L’honorable Diane Bellemare : Chers collègues, je précise que je prononce ce discours à partir des territoires ancestraux non cédés du peuple algonquin anishinabe.
Je souhaite aujourd’hui me prononcer en faveur du projet de loi C-50 à l’étape de la deuxième lecture. Le titre abrégé du projet de loi est la Loi canadienne sur les emplois durables.
Je n’ai aucune réserve sur les principes de ce projet de loi, et je crois que qu’il s’agit d’un projet de loi majeur et qu’on doit assurer une transition sur le marché du travail. Toutefois, j’ai plusieurs questions sur certains détails, et ne dit-on pas d’ailleurs que « le diable est dans les détails »? Je me le suis fait dire bien souvent.
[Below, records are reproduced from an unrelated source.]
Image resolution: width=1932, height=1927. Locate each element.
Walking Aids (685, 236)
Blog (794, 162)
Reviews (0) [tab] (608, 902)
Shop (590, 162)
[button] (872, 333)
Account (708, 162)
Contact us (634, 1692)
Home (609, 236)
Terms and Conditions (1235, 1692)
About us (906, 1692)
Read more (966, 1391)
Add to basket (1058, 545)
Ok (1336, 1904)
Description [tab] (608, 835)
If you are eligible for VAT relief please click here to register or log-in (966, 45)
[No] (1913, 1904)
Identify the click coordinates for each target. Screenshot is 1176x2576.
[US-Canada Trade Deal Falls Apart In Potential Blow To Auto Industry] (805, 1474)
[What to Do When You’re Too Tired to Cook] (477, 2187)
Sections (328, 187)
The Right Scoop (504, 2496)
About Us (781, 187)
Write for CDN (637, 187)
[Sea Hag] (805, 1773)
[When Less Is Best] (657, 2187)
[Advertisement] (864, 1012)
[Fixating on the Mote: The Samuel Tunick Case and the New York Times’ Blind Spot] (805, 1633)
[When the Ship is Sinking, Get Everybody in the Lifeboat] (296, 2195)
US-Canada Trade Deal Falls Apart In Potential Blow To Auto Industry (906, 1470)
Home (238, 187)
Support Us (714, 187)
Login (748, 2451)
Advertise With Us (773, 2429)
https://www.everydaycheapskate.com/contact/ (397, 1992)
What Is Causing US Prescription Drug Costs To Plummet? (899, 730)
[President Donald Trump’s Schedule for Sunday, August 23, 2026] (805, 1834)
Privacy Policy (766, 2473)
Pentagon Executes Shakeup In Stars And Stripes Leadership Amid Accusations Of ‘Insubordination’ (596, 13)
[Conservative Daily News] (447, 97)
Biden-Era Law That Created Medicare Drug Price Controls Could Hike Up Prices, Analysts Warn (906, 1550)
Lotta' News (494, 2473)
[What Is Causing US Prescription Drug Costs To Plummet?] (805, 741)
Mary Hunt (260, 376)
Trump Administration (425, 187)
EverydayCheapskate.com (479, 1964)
Le projet de loi C-50 propose essentiellement l’adoption d’un plan d’action pour des emplois durables. Il propose également la création du Conseil du partenariat pour des emplois durables et du Secrétariat pour des emplois durables, qui visent à appuyer la mise en œuvre de la loi.
Si le projet de loi est adopté, le Conseil du partenariat pour des emplois durables sera composé de 13 membres. Il aura pour fonction de conseiller le ministre responsable de l’application de la loi ainsi que des ministres responsables. Les portefeuilles de l’ensemble des ministres de même que leur nombre total ne sont pas précisés par la loi, et on ne sait pas de quels ministres il s’agit. Leur désignation se fera plus tard par le gouvernement. Pour sa part, le ministre responsable doit établir un plan d’action d’ici le 31 décembre 2025 au plus tard et doit présenter un nouveau plan au moins tous les cinq ans. Ces plans seront déposés dans les deux Chambres du Parlement.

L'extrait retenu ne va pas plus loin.